## SOURCE DATA:
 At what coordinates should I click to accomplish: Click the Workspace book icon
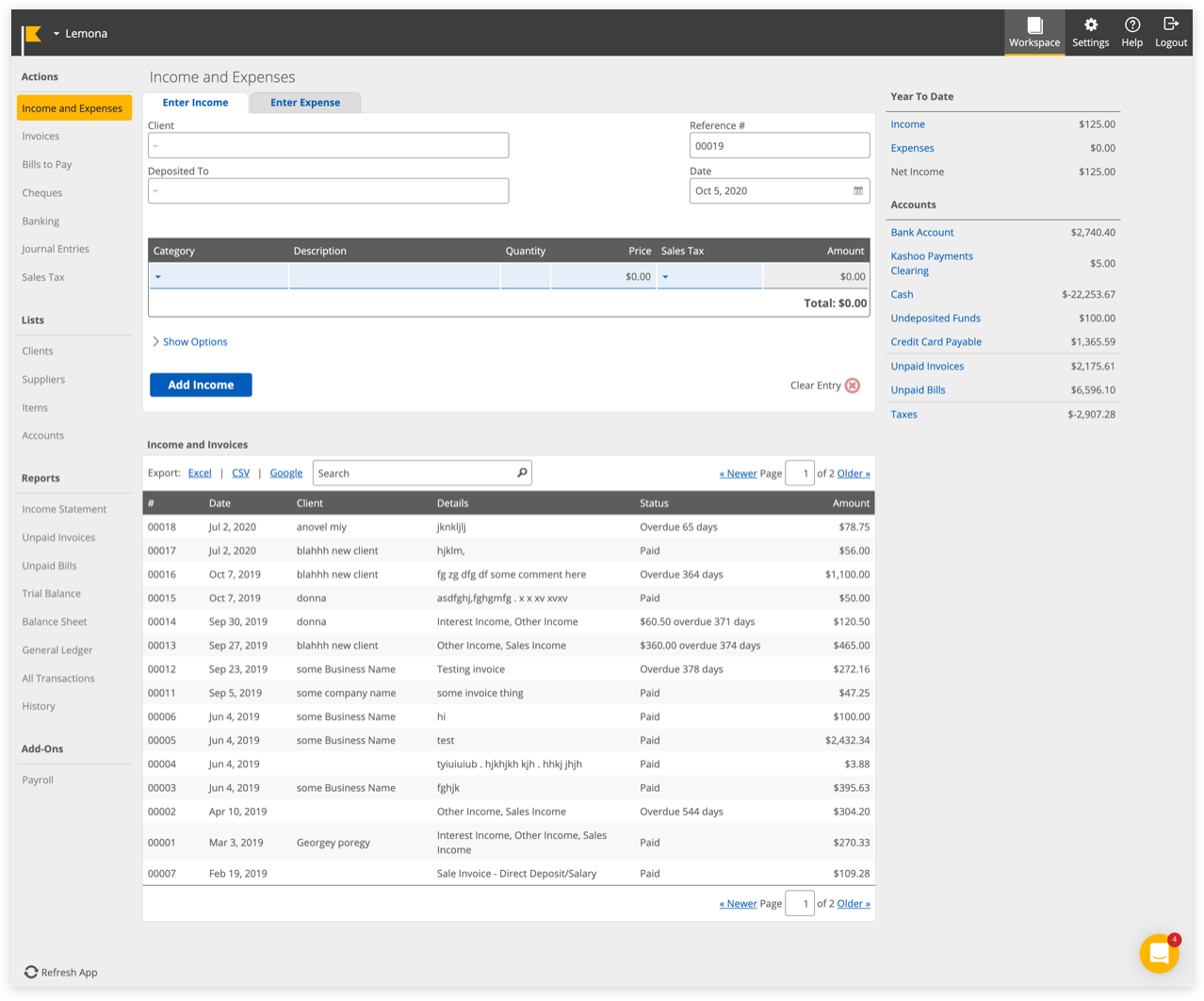click(x=1034, y=25)
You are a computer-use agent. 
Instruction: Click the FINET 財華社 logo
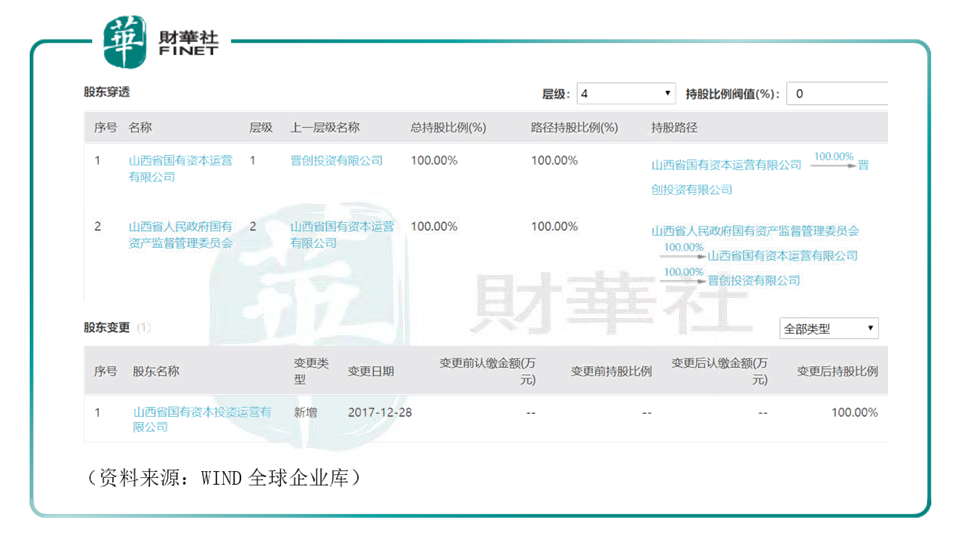162,42
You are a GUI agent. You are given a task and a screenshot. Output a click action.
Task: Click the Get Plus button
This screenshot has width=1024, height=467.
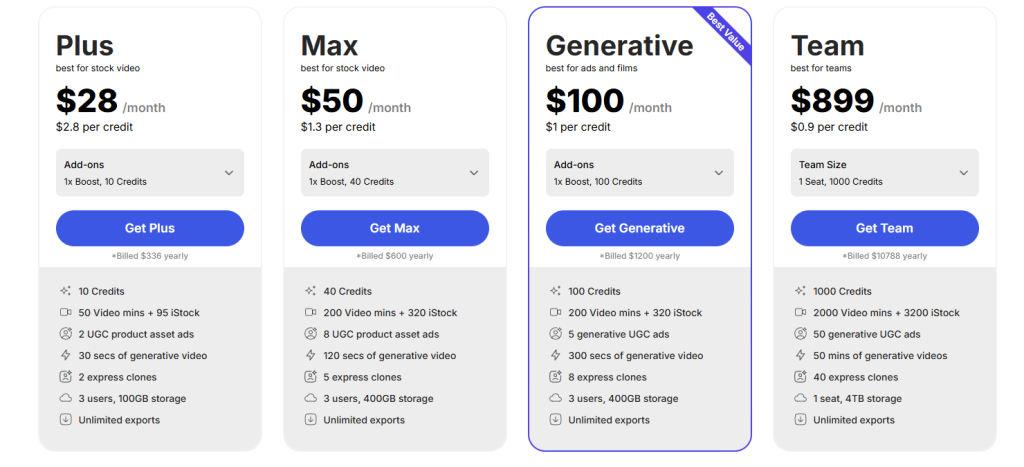tap(150, 228)
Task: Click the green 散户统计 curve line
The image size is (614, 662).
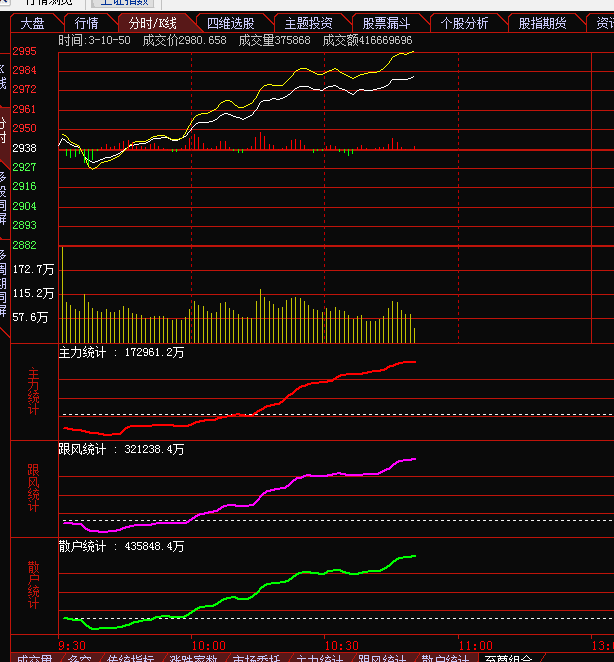Action: [x=300, y=575]
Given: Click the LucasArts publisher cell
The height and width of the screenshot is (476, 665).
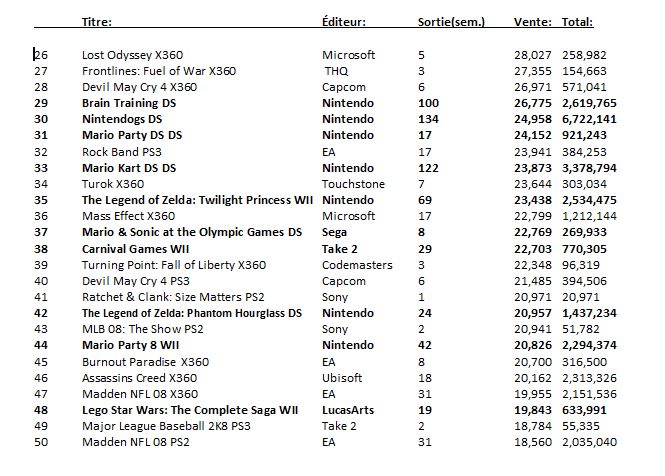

## PROBLEM TO WORK ON:
Scan the entries for lines with the string "agent". Report only how many there are.

## ANSWER SPACE:
2